In the present case, although the deed was in Guy Key’s safe deposit box at the time of his death, Kenneth Key had access to it at any time before that time.

“The accessibility or nonaccessibility of the deed to the grantee has in a number of cases apparently been considered a matter of some importance in determining whether there has or has not been a legally sufficient delivery of a deed which has not been manually delivered.
It would seem that if the deed were accessible to the grantee it would be more likely that the grantor intended to effectuate a legal delivery.” Annot., 129 Á.L.R. 44 (1940), and cases cited therein.

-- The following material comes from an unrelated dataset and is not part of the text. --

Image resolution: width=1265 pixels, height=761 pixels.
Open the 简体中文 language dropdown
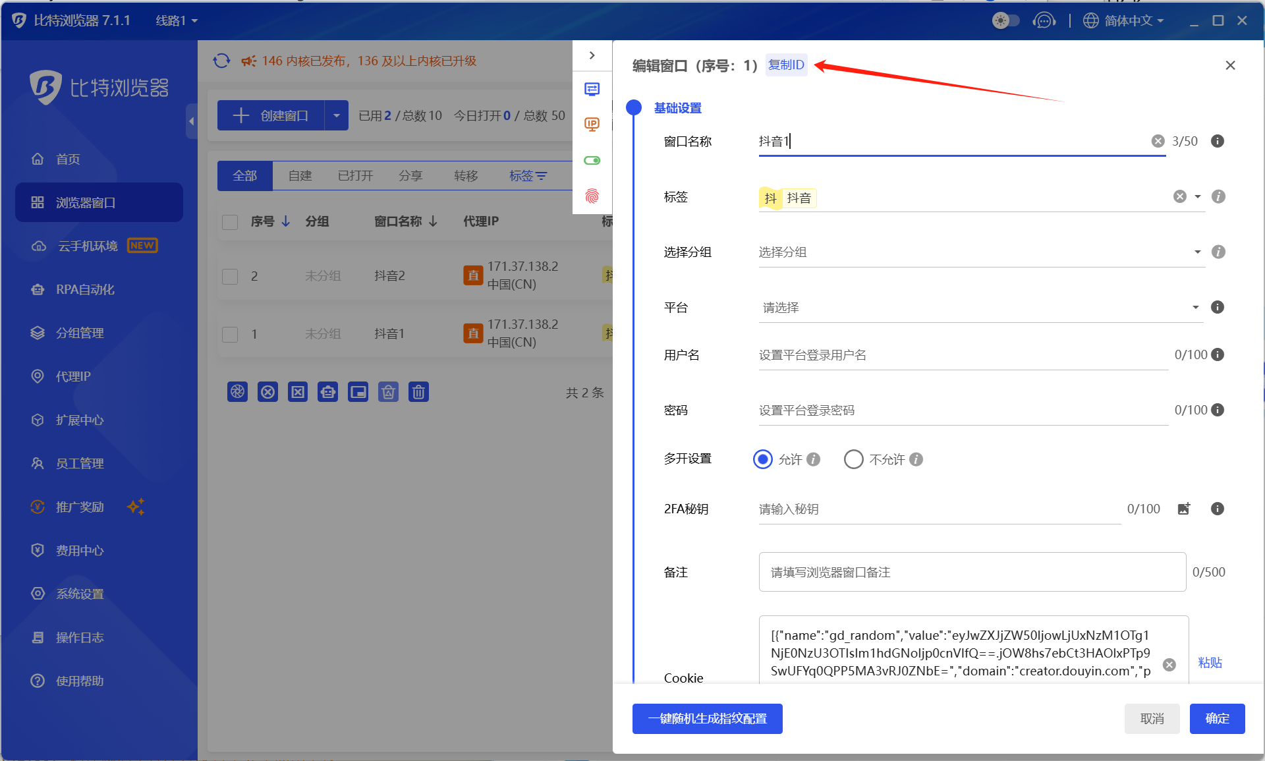[x=1123, y=20]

How, then, does the law apply to the facts in this case? From the evidence properly admissible at trial, it appears the conclusion would be justified that Guy Key intended to create a present interest in property in his son by means of the deed. This conclusion, though reasonable, is not necessarily compelled because Guy’s statement that he wanted Kenneth to have his property could possibly be construed to mean that Kenneth should have the property from and after Guy’s death. In that event, the deed would represent an invalid attempted testamentary disposition. A decision in favor of finding an intent to create a present interest is aided by the presumption mentioned above that arises in the case of a voluntary settlement. This deed, executed in favor of the grantor’s son was a voluntary settlement. A presumption of delivery “embodying a presumption of an intent to create a present interest, as an element of delivery” therefore arises. It should be remembered also, that the presumption of delivery arises even though the grantor, or the grantor’s estate, had possession of the deed at the death of the grantor. (See Riegel v. Riegel, supra; Payne v. Henderson, 340 Ill. 160, 172 N.E. 173.) (That Guy Key had possession of the deed at the time of his death follows from these facts: The safe deposit box was leased in his name only; Kenneth Key, as deputy, was supposed to have access to the box only during Guy’s life; when Guy died, the deed remained in the safe deposit box, not legally available to Kenneth.) However, we must also consider the fact that the deed was accessible to Kenneth Key from the time it was placed in Guy Key’s safe deposit box up until his death.

To rebut the presumed fact of delivery, the administratrix has two things on which she may rely: First, the deed was not recorded during the lifetime of the grantor. The case of Bovee v. Hinde, 135 Ill. 137, 25 N.E. 694, held that a grantors failure to record a deed kept in his possession could be considered as “at least prima facie evidence that there had been no delivery of it.” This contains a modicum of sense, even though Illinois law does not require that a deed be recorded in order to be effective between the grantor and grantee. (Delfosse v. Delfosse, 287 Ill. 251, 122 N.E. 484.) If a grantor seriously intends to make a conveyance, he is apt to record a deed he executes and for some reason retains; likewise, if a grantor really desires to convey no interest, it is probable that he will not record the deed. Second, the grantor’s retaining possession of the land until his death was inconsistent with the grant contained in the deed. In Klajbor v. Klajbor, 406 Ill. 513, the court held that the fact that the grantor remains in possession of the land after a deed is made is an important fact in determining whether a deed for the land, made to a party out of possession, has been delivered.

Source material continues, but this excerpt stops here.